Practice Relating to Rule 71. Weapons That Are by Nature Indiscriminate
The Military Manual (2005) of the Netherlands states:
[I]t is forbidden to use means and combat methods where the effects cannot be limited to combatants and military targets, and which affect civilians and civilian targets. This is defined as the use of indiscriminate means or indiscriminate attack.
The manual further states that “[t]he question whether a non-lethal weapon can be used as a form of warfare will primarily depend on whether such a weapon”, inter alia
, “is limited, in the effects of its use or deployment, to combatants or military objects”.
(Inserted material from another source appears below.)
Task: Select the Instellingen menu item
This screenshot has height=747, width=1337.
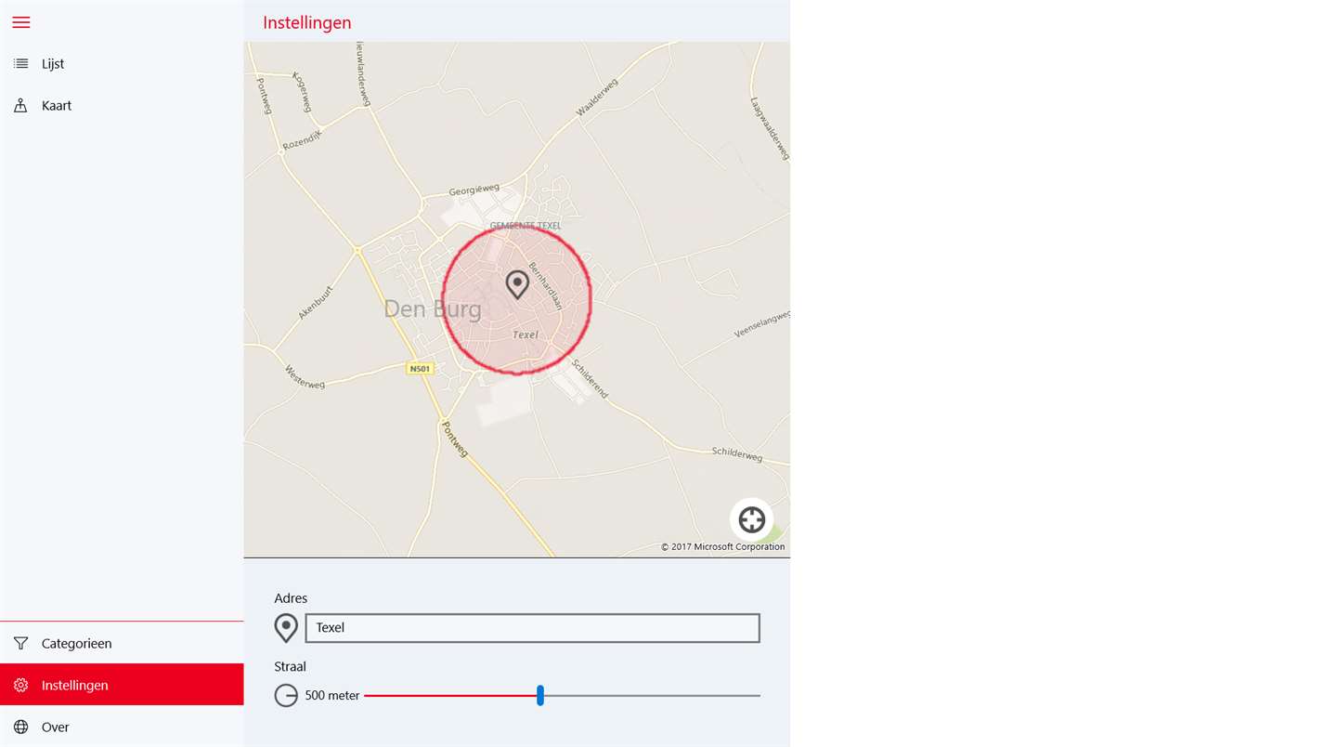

In its chapter on non-international armed conflict, the manual states:
It is prohibited to use weapons causing unnecessary suffering or excessive injury, or that are indiscriminate. This means that biological, chemical, toxic or intoxicating weapons, dumdum bullets, saw-blade bayonets, weapons which cause injury by non-detectable fragments, anti-personnel mines and booby traps, blinding laser weapons and firearms whose primary purpose is to cause burn injuries to persons are forbidden.
In 1969, during a debate in the Third Committee of the UN General Assembly, the Netherlands stated that it was:
essential to update and broaden the Hague Conventions and the 1925 Geneva [Gas] Protocol, primarily in so far as related to international security and the protection of human rights, and to extend their application to cover armed conflicts which were not international in character.
In 1992, during a debate in the First Committee of the UN General Assembly, the Netherlands appealed to States to adhere to the 1980 Convention on Certain Conventional Weapons, arguing that: “Universal adherence would compel States not to use such weapons any more in a military conflict and it would at the same time make it more difficult for such weapons to be used in internal conflicts against civilians.”
In its written statement submitted to the ICJ in the Nuclear Weapons case in 1995, the Netherlands stated:
[T]he general principles of international humanitarian law in armed conflict also apply to the use of nuclear weapons. Two principles, in particular, which form part of that law are the prohibition on making the civilian population as such the target of an attack and the prohibition on attacking military targets if this would cause disproportionate harm to the civilian population. The applicability of general principles of international humanitarian law in armed conflict – among which must also be counted the principle laid down in Article 22 of the 1907 Hague Regulations that the right of a belligerent to adopt means of injuring the enemy is not unlimited – to the use of nuclear weapons was also confirmed as long ago as 1965 in Resolution XXVIII of the 20th International Conference of the Red Cross (Vienna) which was passed unanimously. Consensus on this point was also reached at the diplomatic conference on Additional Protocol I to the 1949 Geneva Conventions.